En una sociedad llena de tópicos, sin ni haberse leído las más de quince mil páginas escritas por el autor, cualquiera creería conocerle al verle arrastrando una maleta rosa. Un rosa fuerte, de esos de verdad, toda ella.
Siendo dos personas todo estaría claro; sería de ella, o de él, porque a alguno se le tildaría. Viajando solo, las habladurías se acentúan más si cabe. No saber qué ocurre exactamente nos puede. La condición humana siempre quiere algo más: fatalidad, amor, ¿quiénes son y qué sienten?, etc.
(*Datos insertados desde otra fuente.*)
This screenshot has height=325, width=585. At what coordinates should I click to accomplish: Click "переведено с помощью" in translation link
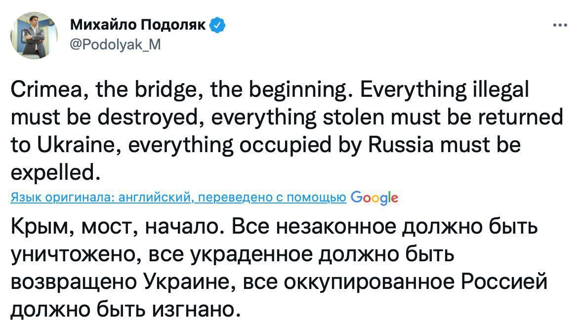click(x=271, y=198)
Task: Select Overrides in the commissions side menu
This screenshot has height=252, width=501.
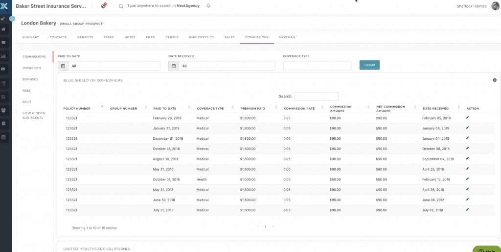Action: point(32,68)
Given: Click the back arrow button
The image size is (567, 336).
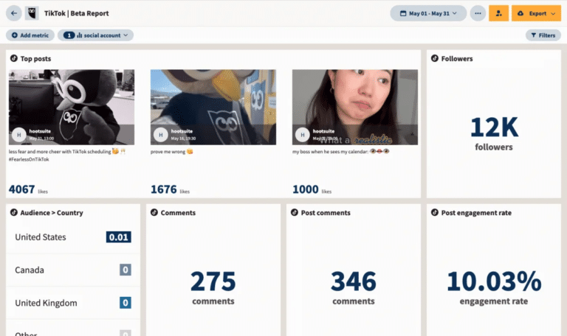Looking at the screenshot, I should coord(14,13).
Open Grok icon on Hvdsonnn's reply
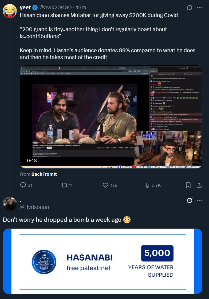This screenshot has height=299, width=209. tap(190, 200)
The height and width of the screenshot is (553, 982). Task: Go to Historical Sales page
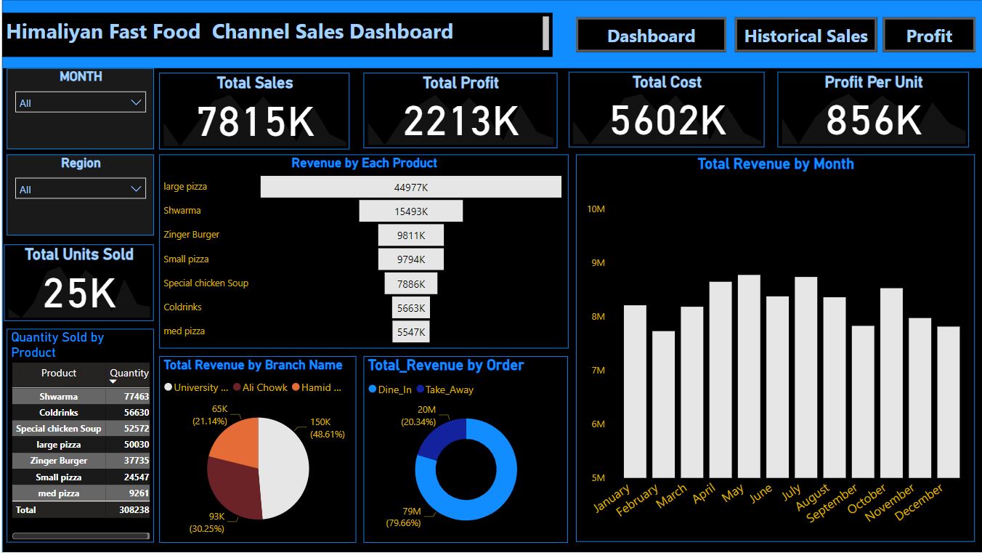806,36
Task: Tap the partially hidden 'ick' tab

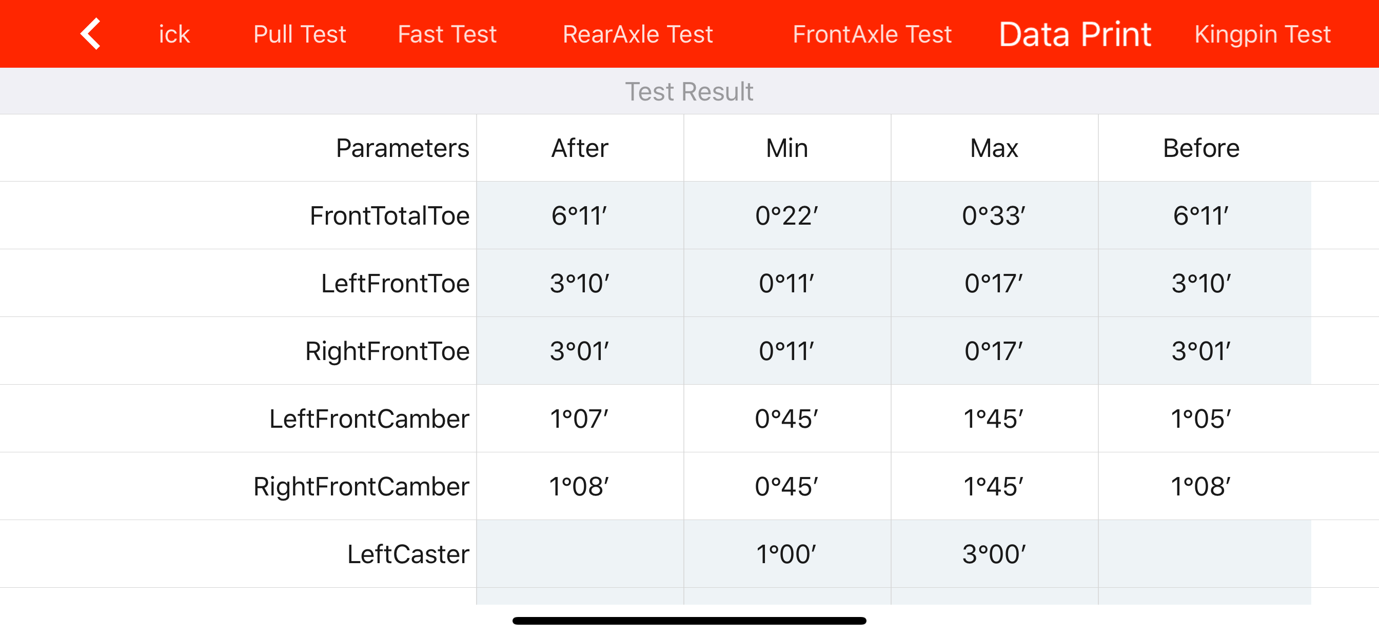Action: point(175,34)
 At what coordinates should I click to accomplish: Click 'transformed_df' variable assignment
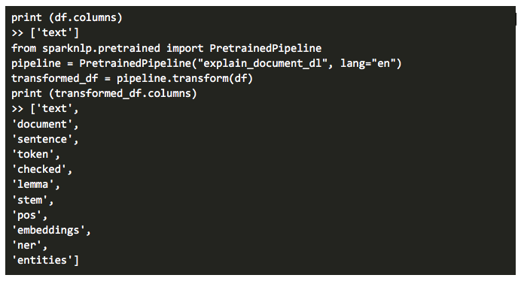tap(55, 78)
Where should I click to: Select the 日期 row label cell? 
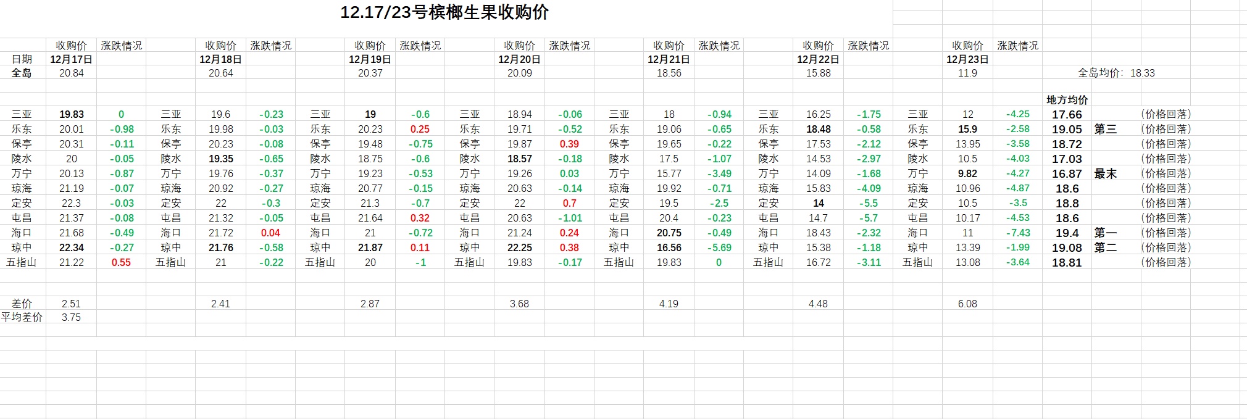pos(22,59)
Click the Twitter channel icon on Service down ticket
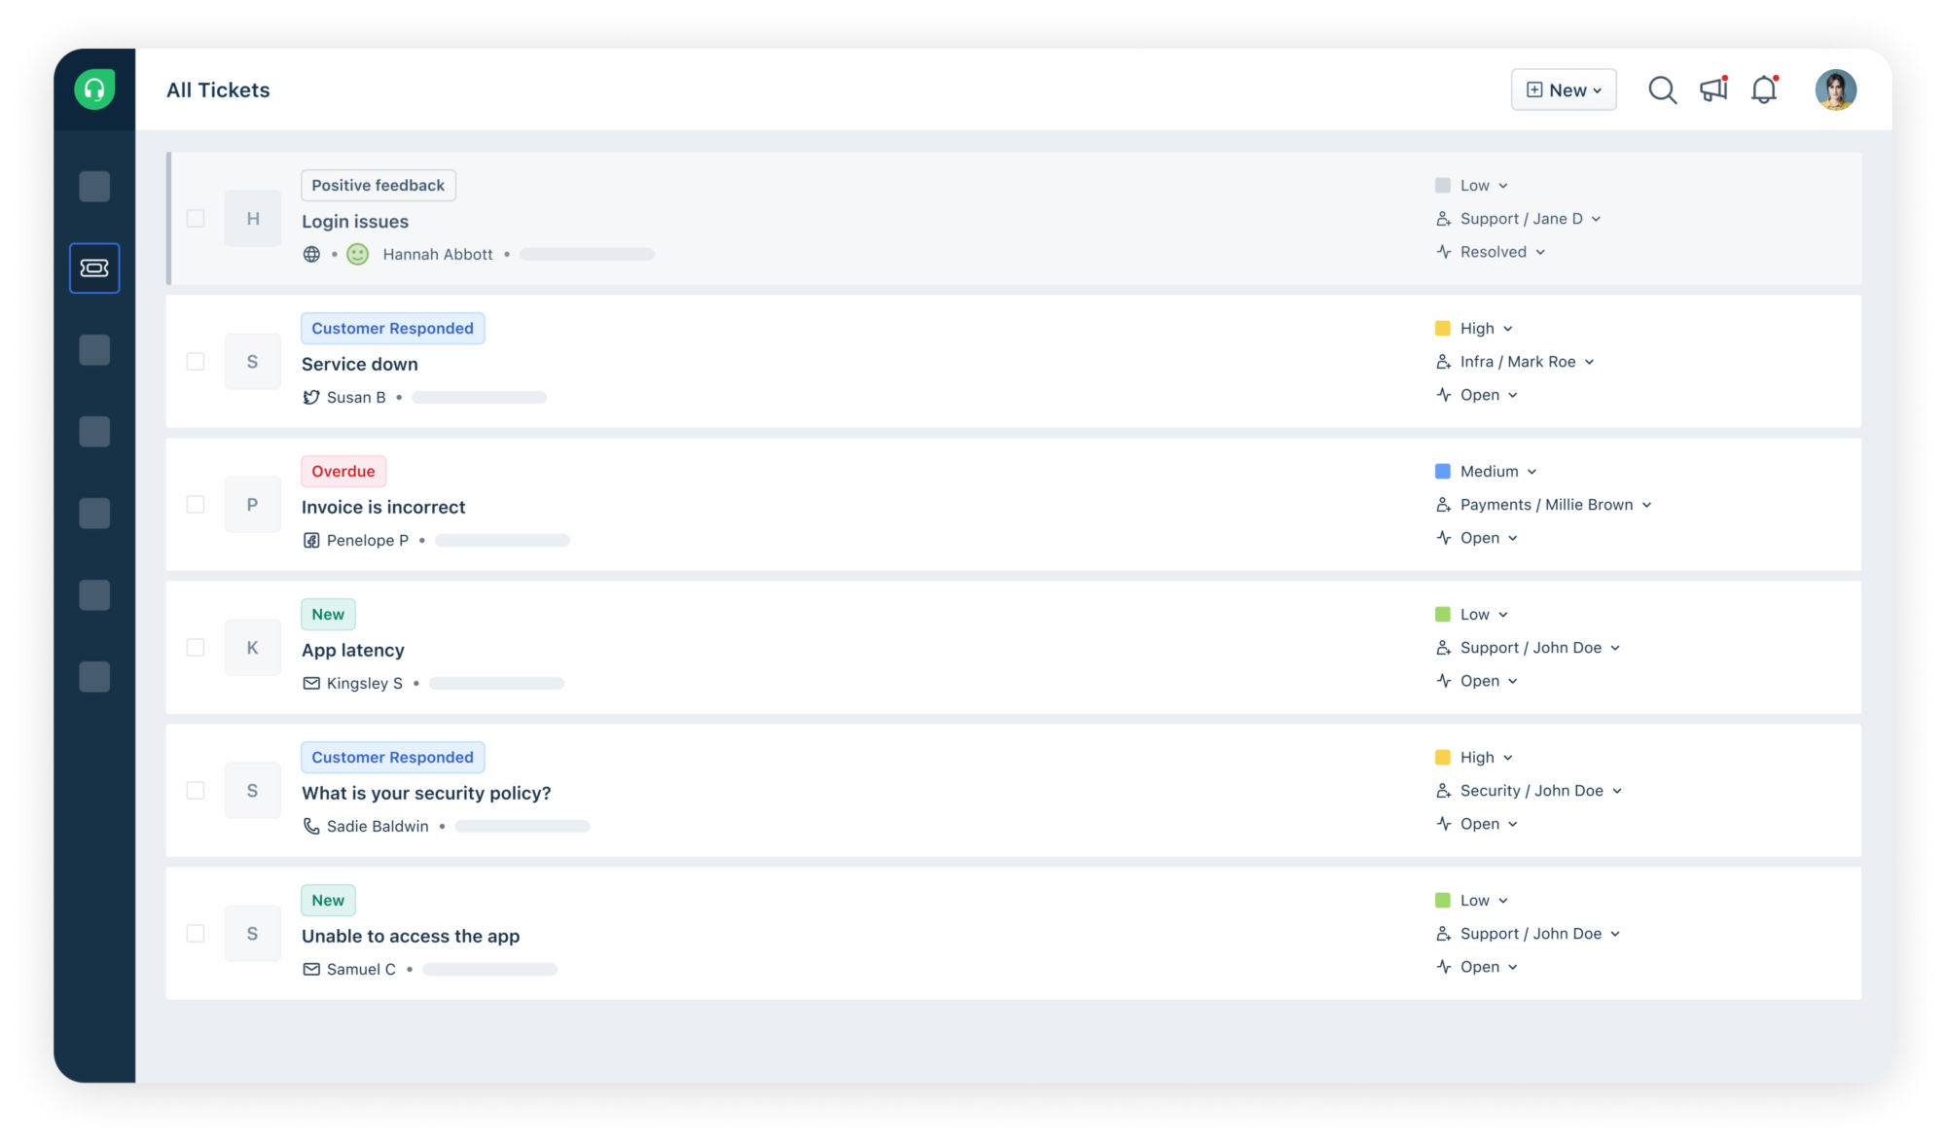Image resolution: width=1946 pixels, height=1142 pixels. point(309,397)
Recorrer los dos lados de cada camino con la escritura me permite ser el hombre de las marionetas y jugar con la posesión de las vidas. Crear personajes y tramas, como, por ejemplo, meter a tres generaciones en apenas sesenta metros cuadrados, ayuda a la inserción social. Encontrar todas esas herramientas e instrumentos del entorno te permite salvar distancias y, de haberlas, conocer las capacidades que hasta el más raro albergaría.
Pero ¿qué pocos se preguntarían si ese hombre de la maleta rosa es una persona sorda-ciega? ¡Cómo nos gusta el morbo! A todos.
Un buen escritor deja huellas, pero sin pisar a nadie. Eso intento, y aprender; viviendo, siendo. Sobre todo, ahora que estoy terminando mi última novela, titulada La importancia de verse, y, que ansío el inicio de una nueva, tras darme a unas vacaciones en algo merecidas y necesarias, en las que muy posiblemente daré que hablar con la maleta rosa.